> **EXERCISE OBJECTIVE**: A single number is required: the count of lines in the entries below that include the word "computer".

[Entries taken from a collection]
* * *
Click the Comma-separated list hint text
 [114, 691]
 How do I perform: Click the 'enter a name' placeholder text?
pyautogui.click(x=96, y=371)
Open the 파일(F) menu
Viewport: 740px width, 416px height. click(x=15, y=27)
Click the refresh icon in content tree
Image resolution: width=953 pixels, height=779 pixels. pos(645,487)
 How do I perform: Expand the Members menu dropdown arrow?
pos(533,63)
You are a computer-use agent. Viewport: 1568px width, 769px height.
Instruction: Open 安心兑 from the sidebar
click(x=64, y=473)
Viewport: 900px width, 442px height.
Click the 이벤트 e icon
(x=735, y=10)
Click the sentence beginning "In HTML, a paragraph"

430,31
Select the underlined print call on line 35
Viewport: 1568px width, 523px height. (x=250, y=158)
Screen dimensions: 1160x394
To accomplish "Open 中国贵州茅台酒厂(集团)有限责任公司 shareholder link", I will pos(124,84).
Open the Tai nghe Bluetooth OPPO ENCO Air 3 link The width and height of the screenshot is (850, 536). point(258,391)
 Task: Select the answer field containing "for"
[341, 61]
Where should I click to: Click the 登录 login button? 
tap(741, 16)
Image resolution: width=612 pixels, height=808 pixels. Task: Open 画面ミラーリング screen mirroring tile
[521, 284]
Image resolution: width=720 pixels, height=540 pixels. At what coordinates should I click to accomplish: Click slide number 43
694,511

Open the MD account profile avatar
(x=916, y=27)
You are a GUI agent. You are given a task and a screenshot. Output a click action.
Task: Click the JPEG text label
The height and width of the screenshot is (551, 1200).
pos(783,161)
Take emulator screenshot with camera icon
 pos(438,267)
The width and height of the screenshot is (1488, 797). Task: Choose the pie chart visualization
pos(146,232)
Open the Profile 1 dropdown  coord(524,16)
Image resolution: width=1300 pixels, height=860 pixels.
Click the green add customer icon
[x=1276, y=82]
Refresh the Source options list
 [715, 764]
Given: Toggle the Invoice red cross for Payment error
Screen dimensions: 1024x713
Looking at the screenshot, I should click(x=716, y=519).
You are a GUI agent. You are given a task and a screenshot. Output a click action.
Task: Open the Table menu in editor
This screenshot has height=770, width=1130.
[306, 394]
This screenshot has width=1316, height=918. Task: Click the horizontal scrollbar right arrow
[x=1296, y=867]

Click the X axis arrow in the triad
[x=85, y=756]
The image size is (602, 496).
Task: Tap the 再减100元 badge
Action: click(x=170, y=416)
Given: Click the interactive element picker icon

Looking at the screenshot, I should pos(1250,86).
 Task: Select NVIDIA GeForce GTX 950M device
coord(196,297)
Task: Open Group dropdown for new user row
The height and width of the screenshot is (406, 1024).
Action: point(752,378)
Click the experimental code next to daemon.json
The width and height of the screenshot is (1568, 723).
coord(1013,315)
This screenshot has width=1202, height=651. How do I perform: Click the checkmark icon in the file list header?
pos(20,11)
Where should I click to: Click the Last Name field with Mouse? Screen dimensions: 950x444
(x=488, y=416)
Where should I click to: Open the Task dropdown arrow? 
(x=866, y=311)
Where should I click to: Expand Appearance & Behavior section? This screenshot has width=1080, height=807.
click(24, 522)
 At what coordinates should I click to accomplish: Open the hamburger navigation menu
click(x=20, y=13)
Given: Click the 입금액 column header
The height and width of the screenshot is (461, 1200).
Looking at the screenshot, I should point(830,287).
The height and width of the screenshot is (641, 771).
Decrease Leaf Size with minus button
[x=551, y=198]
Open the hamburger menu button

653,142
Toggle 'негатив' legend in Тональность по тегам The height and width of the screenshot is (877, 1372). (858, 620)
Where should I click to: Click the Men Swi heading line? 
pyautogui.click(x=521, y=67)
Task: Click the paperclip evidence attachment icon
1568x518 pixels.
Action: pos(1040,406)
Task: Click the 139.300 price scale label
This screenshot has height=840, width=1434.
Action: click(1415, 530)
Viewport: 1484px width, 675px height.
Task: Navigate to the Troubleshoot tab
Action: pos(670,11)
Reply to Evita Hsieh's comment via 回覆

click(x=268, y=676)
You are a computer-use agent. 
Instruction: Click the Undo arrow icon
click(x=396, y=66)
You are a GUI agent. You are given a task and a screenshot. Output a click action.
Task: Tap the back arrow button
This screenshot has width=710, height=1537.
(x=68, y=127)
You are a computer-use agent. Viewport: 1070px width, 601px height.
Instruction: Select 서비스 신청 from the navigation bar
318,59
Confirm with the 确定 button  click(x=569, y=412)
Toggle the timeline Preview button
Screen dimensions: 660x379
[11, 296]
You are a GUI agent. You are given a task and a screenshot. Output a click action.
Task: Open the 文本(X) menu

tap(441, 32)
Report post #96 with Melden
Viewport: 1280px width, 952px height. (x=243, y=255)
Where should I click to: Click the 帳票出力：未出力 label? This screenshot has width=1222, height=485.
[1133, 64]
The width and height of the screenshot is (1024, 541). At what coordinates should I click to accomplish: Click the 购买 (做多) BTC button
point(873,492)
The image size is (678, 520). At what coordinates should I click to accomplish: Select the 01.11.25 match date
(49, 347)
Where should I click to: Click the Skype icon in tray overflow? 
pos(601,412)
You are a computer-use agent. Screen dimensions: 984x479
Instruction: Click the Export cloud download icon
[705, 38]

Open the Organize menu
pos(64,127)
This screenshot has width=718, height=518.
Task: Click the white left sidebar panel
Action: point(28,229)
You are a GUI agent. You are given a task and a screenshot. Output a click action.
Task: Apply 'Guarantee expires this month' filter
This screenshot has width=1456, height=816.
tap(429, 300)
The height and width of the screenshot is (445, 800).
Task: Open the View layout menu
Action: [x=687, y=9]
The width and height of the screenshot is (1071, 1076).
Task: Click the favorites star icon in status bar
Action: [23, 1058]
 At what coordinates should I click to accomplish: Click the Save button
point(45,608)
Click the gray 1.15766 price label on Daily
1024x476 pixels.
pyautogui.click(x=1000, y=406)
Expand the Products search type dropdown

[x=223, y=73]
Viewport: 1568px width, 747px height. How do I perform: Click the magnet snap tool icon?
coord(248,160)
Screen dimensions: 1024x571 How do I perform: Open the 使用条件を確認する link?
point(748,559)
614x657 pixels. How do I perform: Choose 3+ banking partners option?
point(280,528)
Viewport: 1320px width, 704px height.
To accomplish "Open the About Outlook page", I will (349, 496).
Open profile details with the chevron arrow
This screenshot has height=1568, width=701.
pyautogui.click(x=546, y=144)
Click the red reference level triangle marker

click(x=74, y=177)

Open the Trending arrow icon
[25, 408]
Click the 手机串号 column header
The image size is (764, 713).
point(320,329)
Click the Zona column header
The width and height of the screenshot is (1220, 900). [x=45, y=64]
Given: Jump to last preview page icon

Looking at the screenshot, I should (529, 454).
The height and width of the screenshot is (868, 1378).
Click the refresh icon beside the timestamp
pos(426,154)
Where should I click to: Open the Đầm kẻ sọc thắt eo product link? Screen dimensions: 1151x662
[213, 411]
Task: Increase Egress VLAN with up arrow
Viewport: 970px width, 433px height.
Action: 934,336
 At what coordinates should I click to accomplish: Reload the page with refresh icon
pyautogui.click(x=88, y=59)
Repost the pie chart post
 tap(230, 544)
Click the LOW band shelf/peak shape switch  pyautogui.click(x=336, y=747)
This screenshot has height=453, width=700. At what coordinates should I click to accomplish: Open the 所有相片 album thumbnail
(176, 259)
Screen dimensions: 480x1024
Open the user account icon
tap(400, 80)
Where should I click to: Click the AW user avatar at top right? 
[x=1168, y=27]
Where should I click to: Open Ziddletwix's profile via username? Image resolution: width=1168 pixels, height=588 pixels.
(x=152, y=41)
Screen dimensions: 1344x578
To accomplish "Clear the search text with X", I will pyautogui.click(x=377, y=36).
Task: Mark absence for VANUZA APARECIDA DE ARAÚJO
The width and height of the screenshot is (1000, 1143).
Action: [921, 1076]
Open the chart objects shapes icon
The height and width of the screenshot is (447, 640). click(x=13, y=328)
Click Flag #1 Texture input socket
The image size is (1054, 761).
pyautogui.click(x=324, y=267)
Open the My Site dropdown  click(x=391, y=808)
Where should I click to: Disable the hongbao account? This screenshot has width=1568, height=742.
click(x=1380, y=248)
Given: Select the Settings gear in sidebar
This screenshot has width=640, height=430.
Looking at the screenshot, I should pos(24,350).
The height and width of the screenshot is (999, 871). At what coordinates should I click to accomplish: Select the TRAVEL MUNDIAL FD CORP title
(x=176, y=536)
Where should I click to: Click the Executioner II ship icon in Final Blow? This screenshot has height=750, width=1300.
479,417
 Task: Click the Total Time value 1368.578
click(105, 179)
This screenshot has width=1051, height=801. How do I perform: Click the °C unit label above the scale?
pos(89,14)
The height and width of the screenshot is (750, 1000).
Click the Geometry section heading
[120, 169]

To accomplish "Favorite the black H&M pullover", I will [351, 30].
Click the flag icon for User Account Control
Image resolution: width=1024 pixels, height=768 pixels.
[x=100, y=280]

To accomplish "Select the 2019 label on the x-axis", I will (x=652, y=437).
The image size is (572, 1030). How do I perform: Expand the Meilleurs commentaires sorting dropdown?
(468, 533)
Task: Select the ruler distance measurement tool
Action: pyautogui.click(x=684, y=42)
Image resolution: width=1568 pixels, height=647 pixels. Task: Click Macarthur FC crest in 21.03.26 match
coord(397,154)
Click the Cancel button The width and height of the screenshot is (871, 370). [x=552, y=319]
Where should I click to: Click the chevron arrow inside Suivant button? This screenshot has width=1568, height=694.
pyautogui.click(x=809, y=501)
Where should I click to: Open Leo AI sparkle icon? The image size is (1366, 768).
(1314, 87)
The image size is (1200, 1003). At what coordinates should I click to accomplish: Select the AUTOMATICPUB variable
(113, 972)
* * *
> **ANSWER AREA**: 4